Цифры говорят
Яндекс вдвое увеличил максимальную награду для этичных хакеров — до 3 млн рублей
26.05.2025 |
Яндекс вдвое увеличил максимальный размер вознаграждения в программе «Охота за ошибками». Теперь за сообщение об ошибке «белые хакеры» могут получить до 3 миллионов рублей — в случае, если им удастся отыскать уязвимость в Яндекс Почте, Яндекс ID или Yandex Cloud.
Размер выплаты зависит от типа найденной ошибки. Самое высокое вознаграждение в Почте и Яндекс ID, 3 миллиона рублей, полагается за уязвимости типа RCE — Remote Code Execution, или удалённое выполнение кода. Они позволяют злоумышленнику запустить в системе вредоносный код. Увеличились и выплаты за другие типы уязвимостей, например SQL-инъекции. Яндекс отдаст приоритет всем присланным критическим ошибкам и оперативно их исправит.

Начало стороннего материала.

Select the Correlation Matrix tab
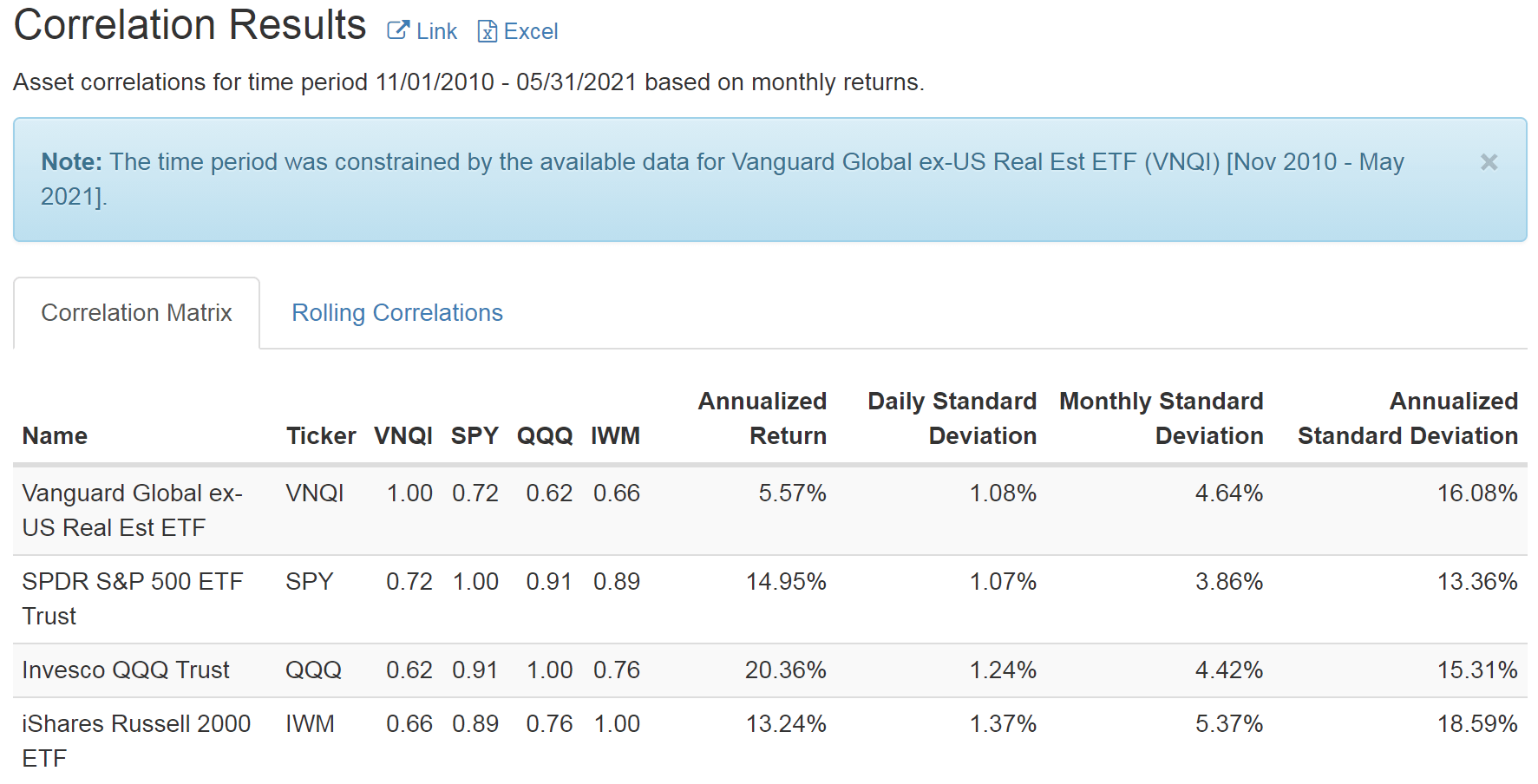The width and height of the screenshot is (1538, 784). click(x=136, y=313)
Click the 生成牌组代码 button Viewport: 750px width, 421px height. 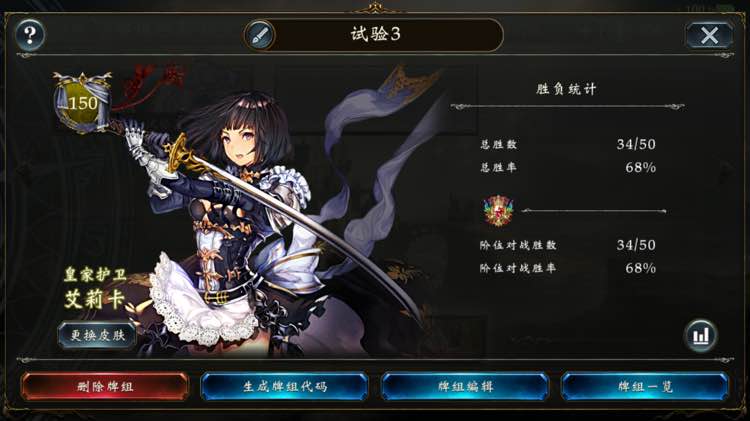click(285, 387)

Для Yandex Cloud увеличены выплаты до 3 млн рублей за уязвимости, специфичные для облачных сервисов, такие как Virtual Machine escape — атаки на виртуализацию. Их цель — найти возможность выйти из виртуальной машины — изолированной среды, имитирующей компьютер, — и получить доступ к операционной системе физического сервера в дата-центре, а также к другим виртуальным машинам на этом сервере.
Безопасность Почты, Яндекс ID и виртуальных машин Yandex Cloud критически важна, поэтому Яндекс уделяет особое внимание их защите. Так, Яндекс ID проверяет подлинность пользователя и даёт доступ в экосистему Яндекса и к другим ресурсам. Пользователи доверяют Яндекс ID чувствительную информацию: контакты, адреса, документы и не только. В Почту приходят письма для сброса паролей, также к ней привязывают аккаунты в соцсетях, банках и других сервисах. А виртуальные машины в Yandex Cloud хранят и обрабатывают чувствительные данные клиентов и обеспечивают изоляцию клиентов друг от друга.
Увеличение вознаграждения — способ привлечь к проверке высокопрофессиональных независимых экспертов и ещё раз убедиться в том, что сервисы надёжны и устойчивы к атакам. Посмотреть, какие сервисы Яндекса участвуют в «Охоте за ошибками» и какие вознаграждения предусмотрены за разные типы ошибок, можно на сайте.
«Охота за ошибками» ведётся с 2012 года. Яндекс стал первой российской компанией, которая начала премировать специалистов по компьютерной безопасности за сообщения об уязвимостях в своих сервисах. Программа позволяет устроить сервисам Яндекса дополнительную «проверку на прочность» и убедиться в надёжности систем защиты.